今回のJMPコラムでは、BRICSの動向、将来の見通し等をご紹介します。
BRICSの主要活動
BRICSは、定期的なサミットの開催、共同経済プロジェクトの推進、開発資金の調達を目的とした新開発銀行(NDB)の設立など、さまざまな活動を行っています。また、技術協力や文化交流も活発に行われています。
加盟申請中の国々
BRICSの影響力が大きくなるにつれ、他の新興国や発展途上国からも加盟申請が増えています。現在タイ、マレーシアなどが加盟を申請しており、これが認められればASEANから初の加盟国となります(インドネシアも加盟を期待されていましたが、現在の政権は時期尚早との判断で保留)。また、トルコも加盟に前向きな姿勢を見せています。

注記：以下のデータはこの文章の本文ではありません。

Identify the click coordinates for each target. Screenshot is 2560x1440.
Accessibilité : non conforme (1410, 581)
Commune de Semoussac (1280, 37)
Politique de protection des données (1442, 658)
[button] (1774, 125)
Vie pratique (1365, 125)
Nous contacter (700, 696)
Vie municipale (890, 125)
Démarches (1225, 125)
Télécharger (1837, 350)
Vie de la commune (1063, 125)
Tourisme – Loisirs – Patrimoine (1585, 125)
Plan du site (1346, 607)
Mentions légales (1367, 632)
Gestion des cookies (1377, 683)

これらの国々はBRICSに加わることで経済的および政治的な利益を期待しています。
加盟国の増加と加盟各国の相互成長により、BRICSの国際的な影響力はさらに強まることは間違いありません。
BRICSの現在の動向
経済的影響力の拡大
BRICS諸国は、それぞれの経済成長を背景に、世界経済での影響力を増しています。特に人口14億人を超えるインドと中国(中国は過渡期とも言えますが)は高い経済成長率を誇り、世界のIT産業、製造業、サービス業の中心地としての地位を確立しつつあります。特にインドはモディ首相のしたたかさも垣間見えます。
政治的協力の深化
BRICS諸国は国際舞台での連携を強めています。例えば、国際連合やG20などの場で共通の立場をとり、発展途上国の声を反映させる努力を続けています。

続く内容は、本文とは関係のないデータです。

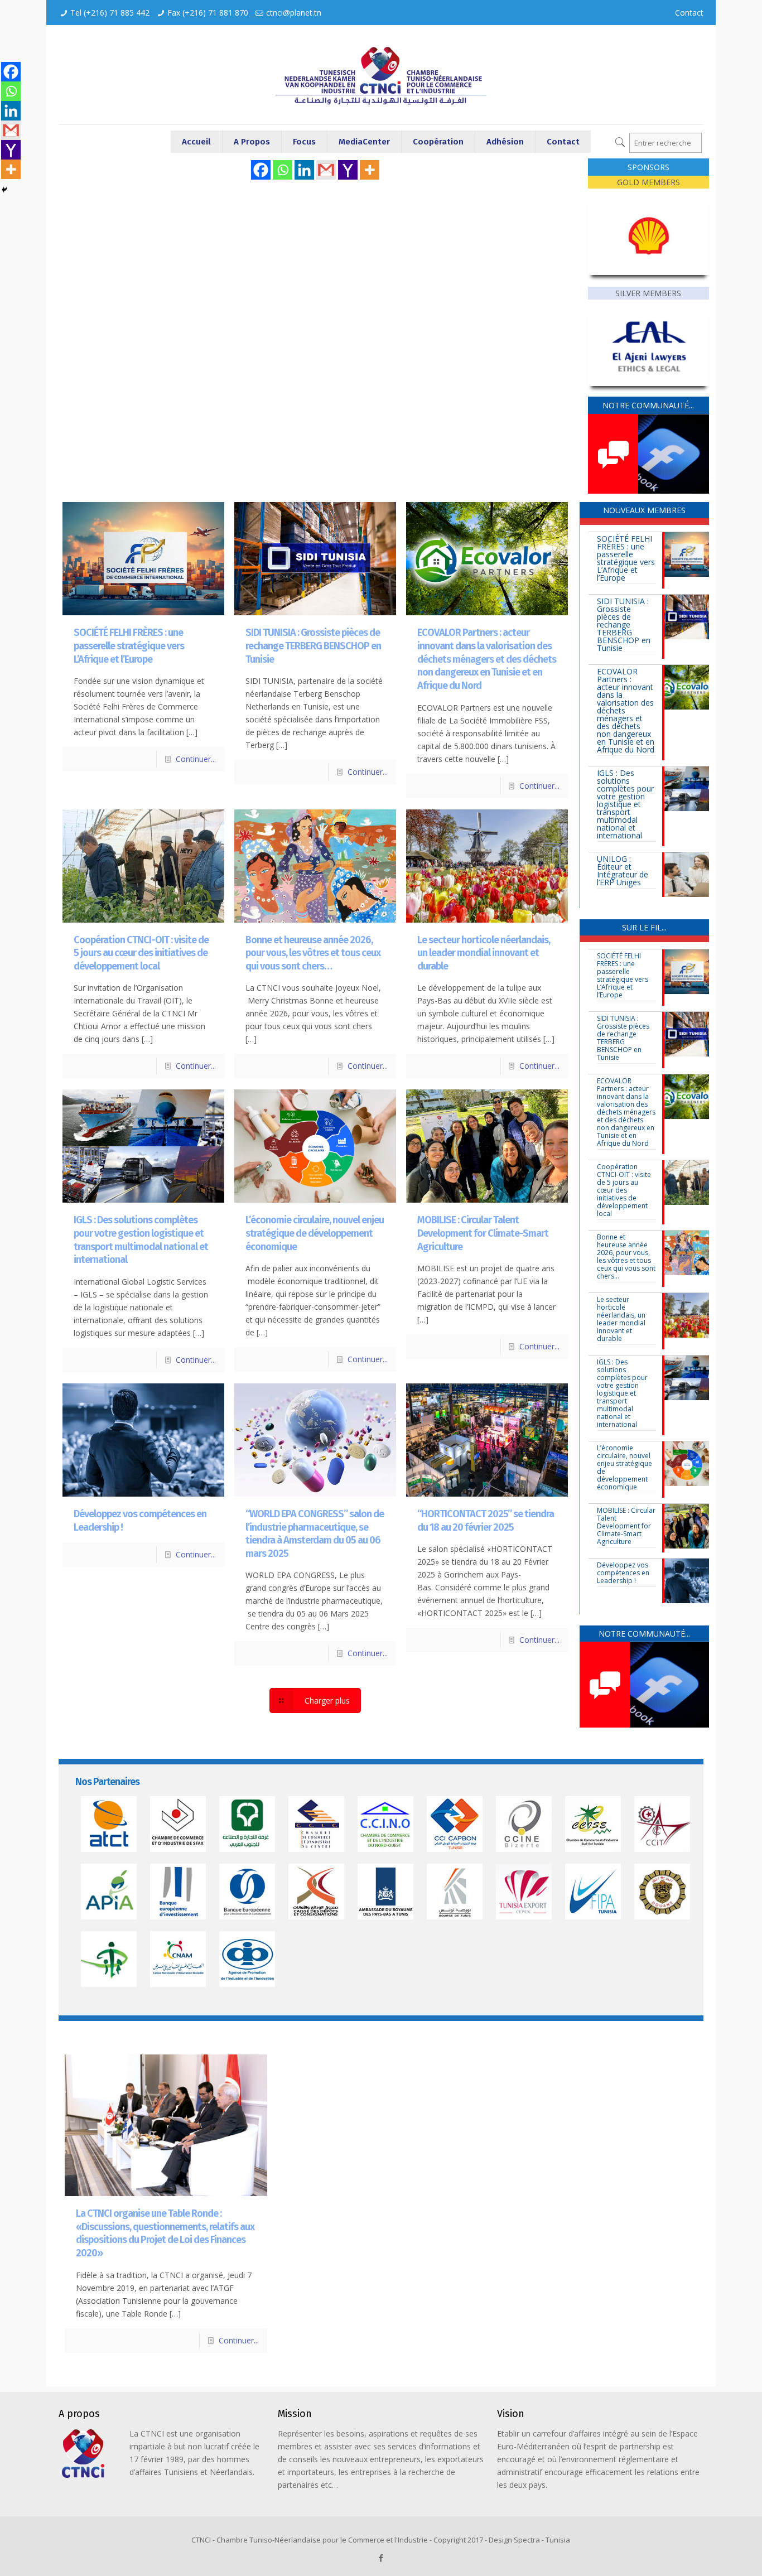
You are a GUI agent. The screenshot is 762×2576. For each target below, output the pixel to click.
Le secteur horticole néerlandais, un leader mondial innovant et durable (483, 953)
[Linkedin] (304, 170)
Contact (689, 12)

また、国連やIMF、WTOなどの国際機関での影響力を高め、発展途上国の利益を代表する立場を強化するとも考えられます。
新開発銀行(NDB)の活動
新開発銀行は、BRICS諸国のインフラ開発や持続可能な発展を支援するための資金提供を行っています。これにより、BRICS諸国は自国の経済発展を推進するとともに、他の新興国にも恩恵をもたらしているように映ります。
BRICSの将来の見通し
BRICS諸国の経済成長が今後も続くかどうかは、各国の国内政策や国際経済環境に大きく依存しています。
今後は加盟各国のソフト・ハード両面のインフラ整備や教育の充実、技術革新を一定水準まで引き上げることができるのかが、成長・成功の鍵と言われています。

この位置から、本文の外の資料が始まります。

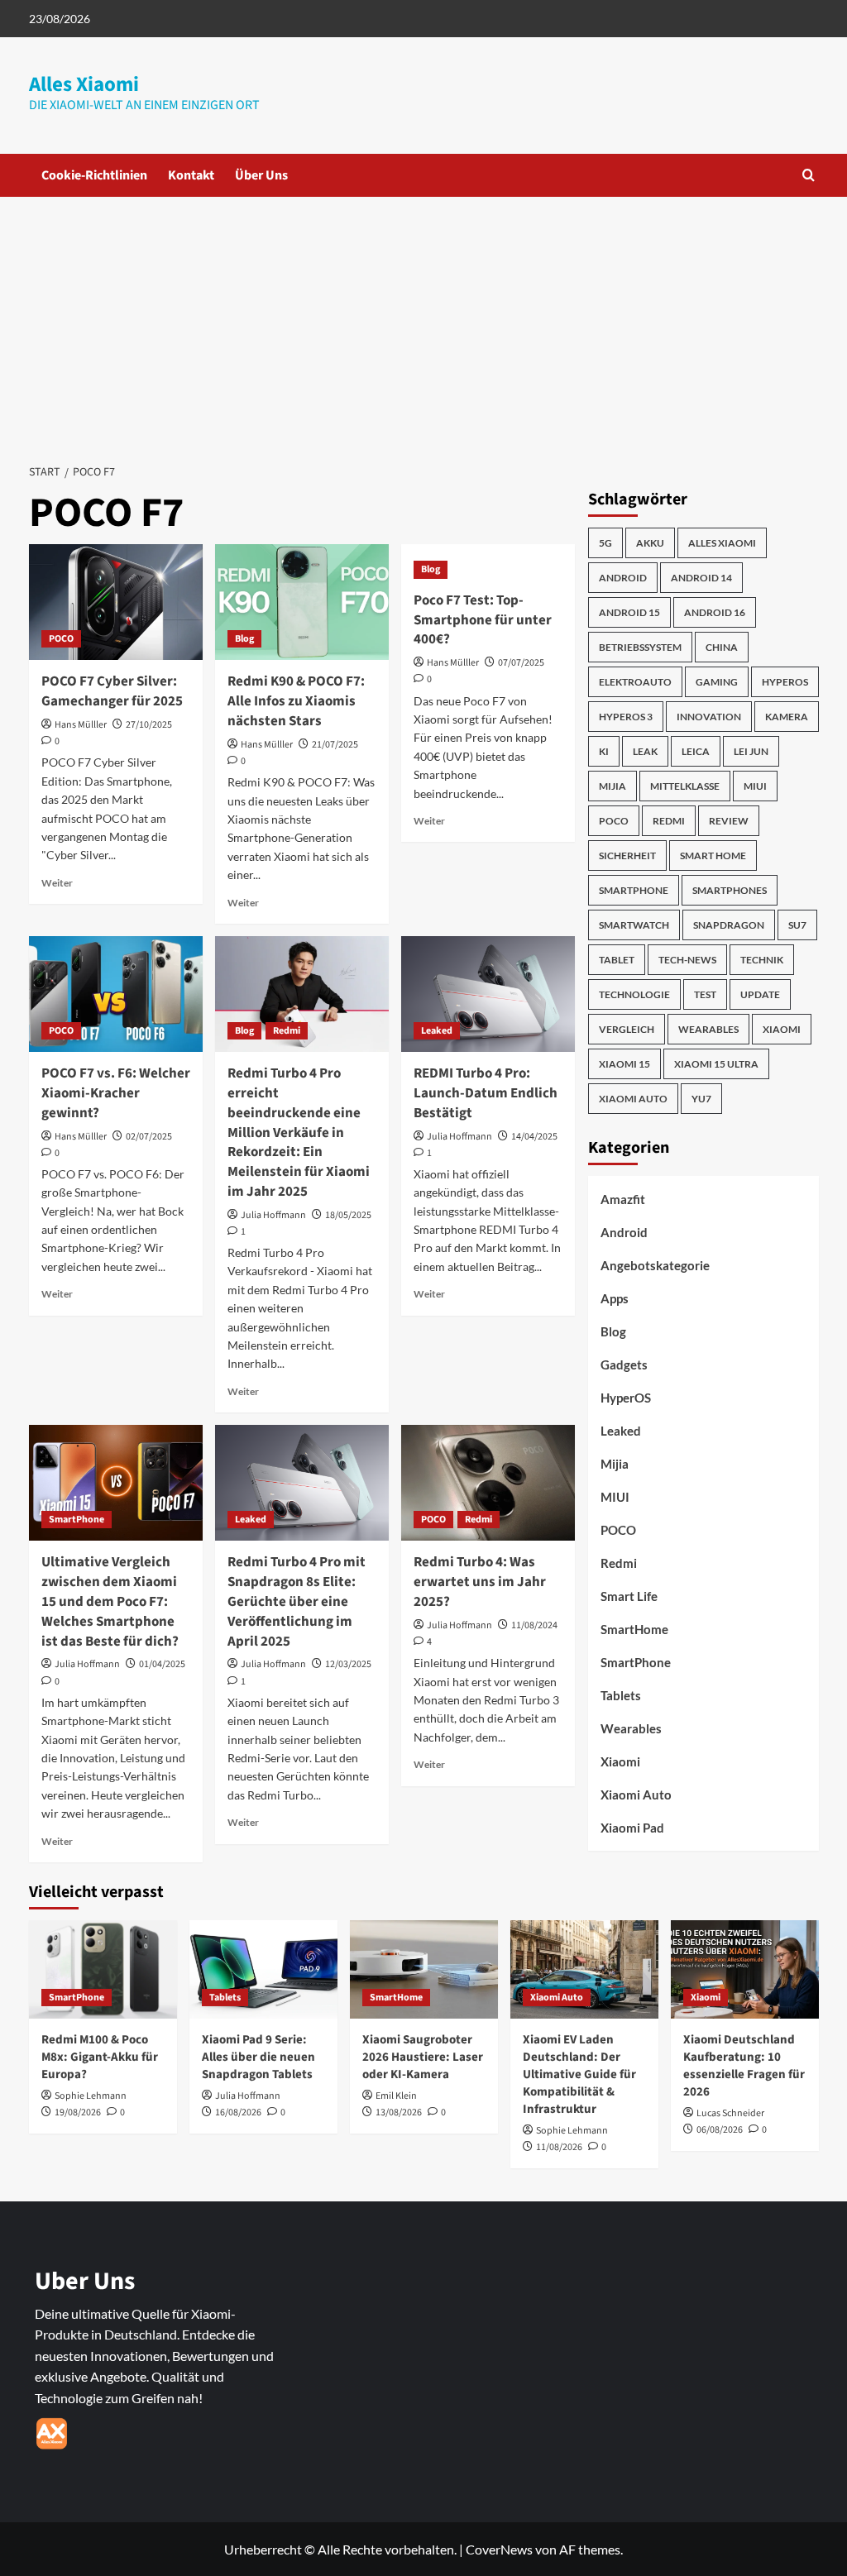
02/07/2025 (149, 1137)
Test (705, 994)
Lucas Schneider (730, 2113)
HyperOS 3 (626, 716)
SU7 (797, 925)
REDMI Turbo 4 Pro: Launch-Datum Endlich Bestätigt (485, 1093)
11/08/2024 (534, 1625)
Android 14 (701, 577)
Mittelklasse (685, 786)
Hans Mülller (81, 725)
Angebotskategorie (655, 1265)
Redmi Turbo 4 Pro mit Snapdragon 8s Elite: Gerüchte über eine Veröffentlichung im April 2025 (296, 1601)
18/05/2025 (348, 1215)
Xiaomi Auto (633, 1098)
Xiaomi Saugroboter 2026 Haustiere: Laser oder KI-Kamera (422, 2057)
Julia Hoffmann (273, 1215)
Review (729, 821)
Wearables (708, 1029)
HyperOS (785, 682)
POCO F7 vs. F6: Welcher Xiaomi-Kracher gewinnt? (115, 1093)
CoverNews (499, 2549)
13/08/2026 (399, 2112)
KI (604, 751)
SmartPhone (76, 1520)
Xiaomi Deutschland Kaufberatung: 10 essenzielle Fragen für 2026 (744, 2065)
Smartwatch (634, 925)
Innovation (709, 716)
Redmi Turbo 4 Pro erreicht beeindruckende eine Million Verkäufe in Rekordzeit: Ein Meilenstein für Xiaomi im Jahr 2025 (298, 1132)
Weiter (57, 883)
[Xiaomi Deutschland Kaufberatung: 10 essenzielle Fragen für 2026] (745, 1969)
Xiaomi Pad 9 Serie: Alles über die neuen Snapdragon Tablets (258, 2057)
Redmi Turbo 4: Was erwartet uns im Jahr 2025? (480, 1582)
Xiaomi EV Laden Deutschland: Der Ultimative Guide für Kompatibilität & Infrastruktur (579, 2074)
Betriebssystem (640, 647)
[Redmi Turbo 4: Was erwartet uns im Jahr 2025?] (488, 1483)
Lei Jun (751, 751)
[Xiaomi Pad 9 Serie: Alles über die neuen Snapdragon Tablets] (263, 1969)
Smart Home (713, 855)
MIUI (755, 786)
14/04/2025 (534, 1137)
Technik (761, 959)
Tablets (621, 1695)
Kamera (786, 716)
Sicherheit (627, 855)
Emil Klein (396, 2096)
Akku (650, 543)
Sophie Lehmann (91, 2096)
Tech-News (687, 959)
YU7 (701, 1098)
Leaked (436, 1031)
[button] (808, 175)
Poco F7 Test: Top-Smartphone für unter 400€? (483, 620)
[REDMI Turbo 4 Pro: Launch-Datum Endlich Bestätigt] (488, 994)
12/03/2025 (348, 1664)
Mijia (612, 786)
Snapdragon (728, 925)
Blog (244, 639)
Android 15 (629, 612)
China (722, 647)
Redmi (286, 1031)
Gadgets (624, 1364)
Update (760, 994)
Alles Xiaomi (84, 84)
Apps (615, 1298)
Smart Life (629, 1596)
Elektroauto (635, 682)
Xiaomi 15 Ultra (716, 1064)
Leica (696, 751)
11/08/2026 (559, 2147)
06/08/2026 (719, 2130)
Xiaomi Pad (632, 1827)
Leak (645, 751)
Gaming (717, 682)
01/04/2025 (162, 1664)
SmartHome (634, 1629)
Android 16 (714, 612)
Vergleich (626, 1029)
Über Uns (261, 175)
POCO (61, 639)
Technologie (634, 994)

しかしながらBRICSは決して一枚岩ではありません。
加盟国間の政治的・経済的な違いや、
価値観、外交方針の違いが将来的な協力の障害となる可能性も囁かれています。
先日ロシアのプーチン大統領が訪朝したことは記憶に新しいですが、
続いてベトナムへ訪問していることは、メディアではあまり報じられていないようです。
BRICSも各国がそれぞれに抱える情勢は様々で、各国の利害や思惑などが複雑に絡んでいますので、
今後も引き続き動向を注視して行く必要があります。
人口や天然資源、産業などBRICSのポテンシャルはすでに世界経済に大きな影響を与えていますし、
まさに西側諸国の世界秩序と拮抗する勢力にもなりつつあるのかもしれません。
日本、そして沖縄はこうした世界の勢力図を眺めながら、これからの事業戦略やリスクヘッジを
構想していく必要がありますね。